Exercise instructions:
**a)** Summarize the passage on animal shelter fundraising in two sentences.
**b)** Write the next part of the passage on animal shelter fundraising, picking up right after its final sentence.

START Provided text

For the best results, use your database to segment donors based on their giving preferences and send targeted appeals that promote monetary giving, in-kind donations, or volunteering.
3. Partner with Local Businesses
Your animal shelter doesn’t have to fundraise alone. Serving alongside a for-profit business in what is known as a cross-sector partnership can provide your shelter with the resources and reach you need to achieve your fundraising goals.
To ensure a successful partnership, take the following steps:
- Align values: Choose local businesses that share your animal shelter’s mission and values to create a genuine partnership. For example, a partnership between an animal shelter and a pet boarding business would be ideal because they share similar target audiences.
- Provide mutual benefits: Offer incentives like increased brand visibility in return for their monetary or in-kind support, ensuring a win-win collaboration.
- Ensure a creative collaboration: Brainstorm unique fundraising ideas that leverage the strengths of both your animal shelter and the local business.
Let’s say a dog grooming professional agrees to host a joint fundraising event with your shelter. The business offers its facility as the venue, providing ample space for your organization to showcase adoptable animals in a comfortable and welcoming environment. You, in turn, promote the event through social media and encourage your supporters to attend.
During the event, the business offers discounted services to attendees who adopt animals from the shelter. The incentive to adopt animals benefits your shelter, while the grooming business gains exposure among potential new customers.
4. Host Pet-Friendly Events
Attaching a compelling event to your fundraising campaign can boost your results. Here are a few examples of pet-friendly events that are sure to stand out to your supporters:
- Adoption events with a twist: Organize adoption events where potential pet adopters can interact with the animals. Alongside the adoption process, incorporate fundraising elements such as donation stations, merchandise sales, or even sponsorship opportunities for specific animals.

END Provided text
START Supplied data

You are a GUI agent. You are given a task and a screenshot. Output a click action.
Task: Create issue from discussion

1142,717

END Supplied data
START Supplied data

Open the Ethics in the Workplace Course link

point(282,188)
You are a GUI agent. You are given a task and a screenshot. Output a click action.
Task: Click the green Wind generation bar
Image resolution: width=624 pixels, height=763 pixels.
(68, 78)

END Supplied data

Answers provided:
**a)** An animal shelter can reach its fundraising goals by partnering with local businesses that share its values, offering them benefits such as brand visibility in return for monetary or in-kind support, and brainstorming joint ideas such as a fundraising event at a dog grooming business. Shelters can also boost results by hosting pet-friendly events, such as adoption events that include donation stations, merchandise sales, or sponsorship opportunities for specific animals.

**b)**
- Pet-focused walkathons or fun runs: Host a pet-friendly walkathon or fun run event where participants can bring their dogs for a community-oriented gathering. Charge an entry fee for participants and their pets and provide them with branded merchandise or certificates upon completion.
- Pet-related expos and fairs: Host an exposition where pet industry professionals can gather to showcase new products, innovations, and trends. For instance, a dog daycare might host a seminar on how to use Gingr’s robust software to streamline operations. Charge an entrance fee and set up your own booth to showcase your rescue efforts, adoptable pets, and campaign information.
As you plan your event, ensure that it is in compliance with local regulations to ensure the safety and well-being of both the animals and attendees. This includes following guidelines for proper sanitation, vaccination requirements, leash laws, noise ordinances, and any other laws related to public safety.
Remember, fundraising isn’t just about collecting funds. It’s about building lasting connections and advocating for your cause. With dedication and a strategic approach, your fundraising campaign will make a profound impact on the lives of the animals you serve.